The client publication

The client publication is a big ass PDF document that goes out to a bunch of corporate clients. It’s basically a bible on a particular area of law: it’s a high quality work product and a lot of lawyer hours go into producing it.

Since it’s 2020, there’s a feeling we can do a bit better than a static PDF document. We’ve spent the last couple of months talking to people (i.e. clients) who make use of the publication and we’re now starting to get a sense of how we can improve it, both from a tech and a content perspective. Those conversations have been fascinating and I hope to be able to write about them too.

However, regardless of what other changes we make, there was one thing that the PSL team were absolutely adamant that we had to do: fix the endnote links.

The problem

Functionally, the publication starts life as a really long Word document. It runs to hundreds of pages and a big part of it is made up of ‘endnotes’: additional information about things in the main body. There are hundreds of endnotes. When you are working in Word you can flick back and forth between the references in the document and the endnotes, but this functionality is lost when the document is converted to PDF.

So, right now, there’s this publication that clients are using and if they want to read more about a topic they have to manually scroll to find the right endnote (which might be hundreds of pages away), and then remember their place so they can manually scroll back. You don’t need to be a content designer to know that that sucks.

This will be easy

“Of course”, I said, grimly shaking my head. “As an absolute minimum, even if we do nothing else, we will fix these endnote links”.

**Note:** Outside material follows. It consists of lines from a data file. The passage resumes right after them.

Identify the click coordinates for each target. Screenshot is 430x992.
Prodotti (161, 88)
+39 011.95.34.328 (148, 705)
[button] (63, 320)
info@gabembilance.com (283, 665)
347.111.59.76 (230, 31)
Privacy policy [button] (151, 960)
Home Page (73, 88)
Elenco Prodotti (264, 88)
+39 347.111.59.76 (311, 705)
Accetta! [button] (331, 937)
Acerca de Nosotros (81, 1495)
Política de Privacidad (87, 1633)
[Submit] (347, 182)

I was quite confident I could get this sorted out. Afterall, I am a lawyer who codes. I know all about machine learning and python and github and whatnot. This problem wasn’t even going to need those skills, I just needed to get the right bit of software, or specify the right settings, to do the export properly.

My first port of call was to talk to our document specialist team who had helped put the publication together. Turns out they’d really tried to get them working last time but had hit a brick wall. Adobe Pro should do this ‘out the box’ but for some reason, on this document, it messes up the bookmarks. So you get links but they take you to the wrong place. Nothing the team did to the document seemed to change this, so they concluded the only option was to set the links manually and there wasn’t time to do that.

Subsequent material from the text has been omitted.